▸ YANG HARUS DIKERJAKAN
[A] Menurut teks halaman tentang metode penelitian, pendapat seperti apa yang tidak termasuk teori?
[B] Lanjutkan teks halaman tentang metode penelitian dari kalimat terakhirnya.

▸ TEKS HALAMAN

/---

Pernyataan tentang manfaat penelitian sebaiknya dimulai dengan kata-kata
"hasil penelitian ini dapat digunakan untuk..."
Contoh: Dari
penelitian yang berjudul Pengaruh Tingkat Kesejahteraan Pegawai Negeri pada
Instansi X terhadap Kualitas Pelayanan Publik,
pada rubrik manfaat penelitiannya sebagai berikut:
Hasil-hasil
penelitian ini dapat dipergunakan untuk:
1. Bahan masukan
bagi perencanaan peningkatan kesejahteraan pegawai instansi X
2. Bahan masukan
bagi evaluasi pelayanan publik yang diselenggarakan instansi X
6.
Kerangka Teori
Kejadian yang ditanyakan adalah variabel
terikat kita. Dalam rubrik kerangka teori kita bahas pendapat-pendapat para
ahli yang mengemukakan tentang penyebab (=variabel bebas) masalah kita (=kejadian
yang kita tanyakan). "Pendapat" yang kita kutip tersebut disebut
teori. Dalam hal ini perlu dicatat bahwa sering terdapat kekeliruan dalam
menafsirkan apa yang dimaksud dengan teori. Pendapat yang hanya mengemukakan
uraian dan penjelasan tentang satu konsep bukanlah teori. Teori harus
memperlihatkan variabel-variabel, dan sekaligus hubungan-logisnya.

\---

▸ DATA YANG DIBERIKAN
/---

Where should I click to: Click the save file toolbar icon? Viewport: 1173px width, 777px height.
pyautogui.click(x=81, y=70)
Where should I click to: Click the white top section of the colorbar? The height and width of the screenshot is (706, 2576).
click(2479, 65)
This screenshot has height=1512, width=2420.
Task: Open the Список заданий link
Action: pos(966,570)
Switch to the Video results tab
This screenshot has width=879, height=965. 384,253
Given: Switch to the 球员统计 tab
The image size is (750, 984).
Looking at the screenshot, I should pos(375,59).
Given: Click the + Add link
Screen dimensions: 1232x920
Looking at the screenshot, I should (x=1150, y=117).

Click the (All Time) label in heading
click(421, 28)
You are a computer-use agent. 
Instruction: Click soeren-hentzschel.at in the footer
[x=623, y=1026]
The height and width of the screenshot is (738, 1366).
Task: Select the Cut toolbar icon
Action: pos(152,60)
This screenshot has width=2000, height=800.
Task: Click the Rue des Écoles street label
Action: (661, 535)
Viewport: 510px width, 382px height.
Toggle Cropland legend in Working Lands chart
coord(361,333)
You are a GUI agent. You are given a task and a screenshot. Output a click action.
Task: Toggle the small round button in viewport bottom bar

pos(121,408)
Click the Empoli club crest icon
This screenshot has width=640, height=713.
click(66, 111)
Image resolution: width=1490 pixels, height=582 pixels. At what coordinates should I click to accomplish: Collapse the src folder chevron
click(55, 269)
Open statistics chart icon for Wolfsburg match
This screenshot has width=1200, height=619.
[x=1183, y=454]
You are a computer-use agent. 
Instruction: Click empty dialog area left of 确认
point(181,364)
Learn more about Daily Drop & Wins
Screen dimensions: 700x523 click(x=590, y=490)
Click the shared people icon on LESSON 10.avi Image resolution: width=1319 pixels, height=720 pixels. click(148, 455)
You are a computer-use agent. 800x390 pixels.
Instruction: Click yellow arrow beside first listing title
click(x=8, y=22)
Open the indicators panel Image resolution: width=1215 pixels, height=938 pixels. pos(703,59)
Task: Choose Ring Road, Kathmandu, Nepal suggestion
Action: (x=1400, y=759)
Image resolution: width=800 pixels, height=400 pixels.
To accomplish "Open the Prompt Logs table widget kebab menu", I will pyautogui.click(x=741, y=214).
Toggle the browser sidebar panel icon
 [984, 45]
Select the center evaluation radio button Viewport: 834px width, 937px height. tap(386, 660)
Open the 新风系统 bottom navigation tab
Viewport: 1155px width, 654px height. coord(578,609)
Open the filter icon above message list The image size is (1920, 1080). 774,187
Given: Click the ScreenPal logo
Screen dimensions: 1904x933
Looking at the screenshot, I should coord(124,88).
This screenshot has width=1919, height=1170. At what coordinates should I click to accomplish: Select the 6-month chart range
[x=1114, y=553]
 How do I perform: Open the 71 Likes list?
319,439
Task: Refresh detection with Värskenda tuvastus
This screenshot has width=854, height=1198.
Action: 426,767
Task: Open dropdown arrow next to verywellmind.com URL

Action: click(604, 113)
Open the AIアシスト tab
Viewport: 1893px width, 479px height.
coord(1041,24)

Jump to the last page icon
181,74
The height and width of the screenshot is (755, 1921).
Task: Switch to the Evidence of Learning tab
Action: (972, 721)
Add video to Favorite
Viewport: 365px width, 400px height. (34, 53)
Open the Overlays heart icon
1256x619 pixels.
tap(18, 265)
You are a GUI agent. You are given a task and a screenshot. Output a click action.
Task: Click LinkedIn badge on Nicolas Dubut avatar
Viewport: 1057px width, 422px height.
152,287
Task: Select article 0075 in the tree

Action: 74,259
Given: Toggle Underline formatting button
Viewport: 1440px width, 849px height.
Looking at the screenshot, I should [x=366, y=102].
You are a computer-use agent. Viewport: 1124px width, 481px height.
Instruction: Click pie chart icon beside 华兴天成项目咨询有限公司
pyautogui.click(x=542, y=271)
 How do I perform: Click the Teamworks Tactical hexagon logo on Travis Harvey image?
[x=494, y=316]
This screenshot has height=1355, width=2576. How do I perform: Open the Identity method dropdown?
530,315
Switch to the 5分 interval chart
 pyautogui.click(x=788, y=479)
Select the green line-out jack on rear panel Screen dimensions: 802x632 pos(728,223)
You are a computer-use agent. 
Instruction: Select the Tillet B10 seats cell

\---

▸ JAWABAN
[A] Pendapat yang hanya mengemukakan uraian dan penjelasan tentang satu konsep.

[B]
Salah satu tujuan ilmu adalah menemukan
penyebab dari sesuatu akibat. Penemuan sebab-akibat disebut penjelasan umum.
Penjelasan umum ini sering disebut dengan teori. Berdasarkan penemuan ini
kemudian ilmu dapat memberikan deskripsi
(description) penjelasan (explanation) dan atau prediksi (prediction). Lebih lanjut akan dapat diberikan rekomendasi bagi kebijakan (policy).
Menurut Kerlinger, teori adalah segugus konsep, definisi dan
proposisi yang saling berhubungan yang menyatakan suatu pandangan sistematis tentang suatu gejala dengan
memerinci hubungan antar variabel dengan tujuan untuk menjelaskan dan
meramalkan fenomena. ( Lihat Kerlinger, 1964 ; 11).
Bertitik tolak dari rumusan diatas dapat
dikemukakan 4 (empat) komponen teori sebagai berikut :
1. Setiap teori
mempunyai variabel terikat (=sesuatu yang dijelaskan atau akibat), sesuatu yang
menjadi masalah.
2. Setiap teori
mempunyai harus merinci variabel bebas (=penyebab).
3. Setiap teori mempunyai tertib logika (logical
order), yaitu bagaimana teori itu menata hubungan antara varibel bebas
dengan variabel terikat. Berdasarkan
tertib logika itu kita dapat menjabarkan berbagai hipotesis-yaitu pernyataan
tentang kondisi perubahan tertentu pada variabel terikat.
Jika kita memadukan sejumlah hipotesa
kedalam suatu sistem terorganisasikan, maka kita sebut itu dengan model. Misalnya,
kita mempunyai 3 (tiga) hipotesis sebagai berikut :
1. Jumlah investasi
swasta mempengaruhi tingkat kesempatan kerja.
2. Jumlah pengeluaran
pemerintah mempengaruhi tingkat kesempatan kerja.
3. Volume perdagangan
luar negeri mempengaruhi tingkat
kesempatan kerja.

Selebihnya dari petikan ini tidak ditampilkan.